Notes

Why "simple" features never stay simple?

I've spent more than an decade building frontend applications, across teams of different sizes and products at very different stages. Over time, one pattern has become impossible to ignore: frontend work is almost always underestimated. Not because people lack skill or intent, but because the complexity hides itself well.

Frontend features tend to look simple when they are described. A dropdown to select a user is a good example. On the surface, it feels like a solved problem. Fetch a list of users, render them, and allow a selection. That assumption is usually where the estimate is made.

The reality shows up later.

Production software does not run in ideal conditions. Networks are slow and unreliable. Datasets grow over time. Users rely on keyboards, screen readers, and assistive technologies. Products expand into new regions and languages. Each of these realities adds pressure to the interface, and that pressure accumulates quietly inside the UI.

A user select dropdown rarely stays simple. It starts by fetching and rendering data, then quickly needs loading and error states. As the number of users grows, performance becomes an issue and pagination is introduced, often requiring backend API changes. Search seems like a small addition until it brings debouncing, request cancellation, caching, and new failure modes. Accessibility adds keyboard navigation, focus management, and screen reader announcements. Localization introduces longer text, truncation, and right-to-left layouts. None of these changes are surprising on their own, but together they transform a small component into a dense state machine.

At some point, the hardest part is no longer rendering the dropdown. The hardest part is understanding what state it is currently in and how it can move safely to the next one.

There is also another kind of complexity that tends to appear later and hurt more. Selecting a user almost never affects just the dropdown. That action usually needs to update other parts of the interface, trigger side effects, sync with the URL, or notify assistive technologies. In many cases, the UI must update immediately and then roll back if the server rejects the change. Once this happens, the component is no longer isolated. It becomes part of a system.

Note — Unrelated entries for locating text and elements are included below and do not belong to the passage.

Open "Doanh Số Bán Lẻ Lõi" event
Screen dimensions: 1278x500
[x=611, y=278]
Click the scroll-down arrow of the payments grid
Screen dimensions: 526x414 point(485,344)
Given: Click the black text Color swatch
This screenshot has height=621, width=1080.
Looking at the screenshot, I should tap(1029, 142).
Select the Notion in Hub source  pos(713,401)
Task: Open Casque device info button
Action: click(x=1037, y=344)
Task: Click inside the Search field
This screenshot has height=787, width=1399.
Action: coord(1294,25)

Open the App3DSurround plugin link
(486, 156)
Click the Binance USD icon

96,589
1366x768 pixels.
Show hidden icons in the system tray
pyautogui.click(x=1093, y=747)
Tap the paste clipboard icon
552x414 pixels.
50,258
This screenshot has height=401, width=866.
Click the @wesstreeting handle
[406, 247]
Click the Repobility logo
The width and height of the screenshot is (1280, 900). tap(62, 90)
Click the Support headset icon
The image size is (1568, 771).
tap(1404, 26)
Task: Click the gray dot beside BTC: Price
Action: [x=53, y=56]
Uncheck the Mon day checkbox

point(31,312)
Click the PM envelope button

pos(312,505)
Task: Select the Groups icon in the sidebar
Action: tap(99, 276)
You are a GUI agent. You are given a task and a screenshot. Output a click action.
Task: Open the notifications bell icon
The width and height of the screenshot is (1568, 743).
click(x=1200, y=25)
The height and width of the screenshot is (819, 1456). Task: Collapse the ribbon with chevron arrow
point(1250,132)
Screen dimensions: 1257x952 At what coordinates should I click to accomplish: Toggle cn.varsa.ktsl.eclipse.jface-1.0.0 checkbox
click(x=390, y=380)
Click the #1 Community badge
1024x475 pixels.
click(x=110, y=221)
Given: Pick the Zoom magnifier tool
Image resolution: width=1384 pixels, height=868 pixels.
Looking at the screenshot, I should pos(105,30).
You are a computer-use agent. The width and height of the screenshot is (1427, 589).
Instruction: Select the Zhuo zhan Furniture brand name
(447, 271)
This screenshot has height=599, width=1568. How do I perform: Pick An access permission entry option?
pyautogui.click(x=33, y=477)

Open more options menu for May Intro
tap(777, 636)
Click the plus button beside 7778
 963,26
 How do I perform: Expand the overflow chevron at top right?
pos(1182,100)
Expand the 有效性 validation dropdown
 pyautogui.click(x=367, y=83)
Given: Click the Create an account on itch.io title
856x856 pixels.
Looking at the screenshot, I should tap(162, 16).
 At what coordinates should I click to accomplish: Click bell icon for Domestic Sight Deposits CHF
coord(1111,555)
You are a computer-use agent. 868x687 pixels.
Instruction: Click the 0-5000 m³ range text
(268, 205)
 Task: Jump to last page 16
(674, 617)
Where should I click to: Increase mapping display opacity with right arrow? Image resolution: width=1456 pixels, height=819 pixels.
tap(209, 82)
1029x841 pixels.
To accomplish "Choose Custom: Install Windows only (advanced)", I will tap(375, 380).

This is where frontend work starts to resemble distributed systems. State changes need coordination. Requests can race. Failures need recovery paths. Optimistic updates require careful rollback logic. None of this is visible in a static design or a quick prototype, but all of it shows up in real usage.

Over the years, I've found it more useful to think about frontend complexity in terms of lifecycle rather than individual features. Some problems are introduced at build time through decisions around bundling, code splitting, rendering strategy, and testing. Others emerge at deployment time through caching behavior, asset versioning, and CDN configuration. Most of the pain, however, lives at runtime, where data fetching, state management, error handling, accessibility, and localization all collide under real user interaction.

Modern frontend systems carry far more responsibility than they are often given credit for. They decide how data is fetched, cached, and retried. They model and store state in ways the UI can reason about. They handle data mutations while keeping interfaces responsive and consistent. They make trade-offs about rendering and performance. They also absorb cross-cutting concerns like accessibility, internationalization, security, SEO, and observability. Even small features tend to touch several of these areas at once.

After enough time building and maintaining frontend systems, a few truths become clear. Complexity is not accidental. It grows as products succeed. More users bring more constraints, and more features create more interactions. Treating frontend as “just UI” leads to fragile systems and constant rework. Treating it as a system makes the work predictable and sustainable.

A dropdown is never just a dropdown. It is data flow, state management, performance work, accessibility, and system-level coordination compressed into a small piece of interface. Once you accept that reality, frontend development becomes easier to reason about, easier to plan, and far more rewarding to build.